Wednesday, December 5, 2007

Joshua Kerievsky's 10 Terrific Transition Tips

I attended Joshua's presentation today at Sophos. This was put on by Agile Vancouver. Joshua is the author of Refactoring to Patterns. Here are the points he made:

1. Management and Development Process is Important.

Scrum alone does not work. Eventually it will be frequent releases of buggy code. Saw that one before.

Pair programming can't be sold. From my experience many object to it as they are very anti-social. Their programming skills have been honed by spending late nights in front of the computer alone. It's certainly what I remember doing since I was a kid.

What works better is selling the risks of Solo Programming. Joshua's list was more comprehensive. If anyone has anything to add to this, please feel free to comment.

Frog-in-a-well: The developer has a very small view on what is being worked on. There is no one around to rescue the direction of the code to be in line with what is being worked on. The risk of throwing away what you've written and starting over is real and will happen often.

Productivity not as high: Developer is sitting alone. Goes off on a coding tangent (related to above). Or goes over and above of just enough to work. Or reads a blog, gets entrenched in an email thread, etc. No one there to ensure focus is on building the software.

Low code reuse: Without anyone there to suggest that this was already done somewhere else in the code base, a similar solution is coded. Because it was reinvented, it's harder to refactor the duplication.

There are way more.

2. Removing Risks:
A company goes to agile to mitigate risks better. There was more to this, but I think I was busy finding a plug for my dying laptop at the time. I managed to capture the following:

Technical Debt: It is very hard for business to understand technical debt. At one of the companies that Joshua was consulted to introduce Agile at, there was a method that was 28 printed pages long. He taped them together and rolled the method out on the floor of the hotel lobby. He showed us the video of that. If I get it from him, I'll post it on this blog. The use of endless analogies is needed for them to grasp what the developers have to face.

- credit card: Ask the executives how often they make a payment on their credit card. What would happen if they stopped making payment? This is what developers are faced with.

- driving instructions: Joshua wrote really bad driving directions from a patchwork of old English, pig Latin, etc. He asked the execs if they could use those instructions.
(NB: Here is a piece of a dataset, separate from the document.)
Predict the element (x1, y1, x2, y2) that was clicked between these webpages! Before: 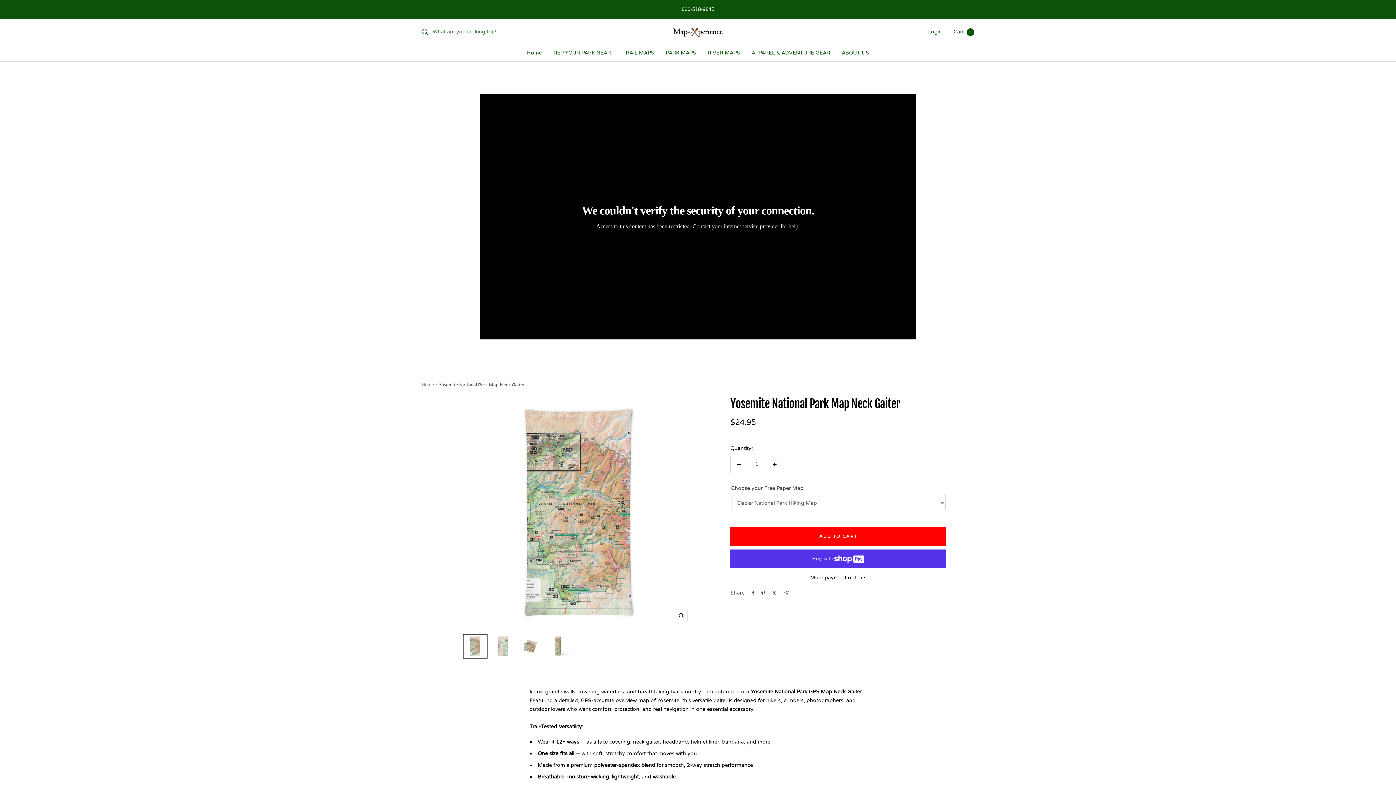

3. Business Trumps Process
Should not happen all the time. See above. Business tends to add features in the fashion of a drug pusher: "Just have another feature..." It is important to be a good debt manager and push back on features before the machine grinds to a halt. "Version 5" software is where this happens. By this time, you are only fixing bugs to the product and don't have enough cycles to push out more features and stay competitive. Like having a maxed out credit card.

4. Engage the Entire Organization
Management, Support, Customers and Development must be involved. The concept of a project community is important. It is usually larger than one would expect.

HR is really important as they usually make dire mistakes such as rewarding cowboy coding. HR should be on board as soon as possible.

A major, big project should be chosen to introduce agile on. A one-off project will always be dismissed as a fluke, or didn't have the high standards that the rest of the company works against.

5. Handle Scaling Problems
Joshua's company's sales pitch. They do eLearing for Agile. DRY on the meta level. It was not productive to repeat themselves over and over because the company is too large to get everyone trained within a reasonable amount of time.

6. Fail fast
Tests will do this nicely. The #1 success factor in agile is automated testing. HTTPParser is an OSS project with tests. They are bad tests as changing one line in the production code will make a slew of tests fail. But this has contributors from all walks of life - should be happy that it's fully regression tested.

7. Gather Metrics
How will you know that the agile practices have helped? Five Core Metrics is a book that outlines how to measure the productivity on your project and other indicators. Agile/XP has proven to eliminate 83% of the defects that are found on large projects.

8. Readiness
This was actually the first point. I'm just remembering it now. The company can have the money, the time, etc. But if the db architects group is a rock that won't budge, agile won't get very far. If that does not change, walk away. Joshua's example was one where the db architects group would take 3-4 weeks to consider adding an extra column in a table.

My question at the end was what specifically was important to report regularly to management - at the end of an itteration. Reporting of risks to management was the number one thing.

I know there was 10 points, but in my notes I may have dropped one or two, or mixed them in with the other points. The Agile Vancouver folks say the power point will be available tomorrow. I'll post a link and update then.


Anonymous said...

Always rated Joshua from Refactoring to Patterns - and it sounds like a good talk too. As I have to present to the executive at my client in January on why they should evaluate Agile, the tips here will be damn useful!

Adam said...

The power point has some excellent metrics for before/after agile implementation.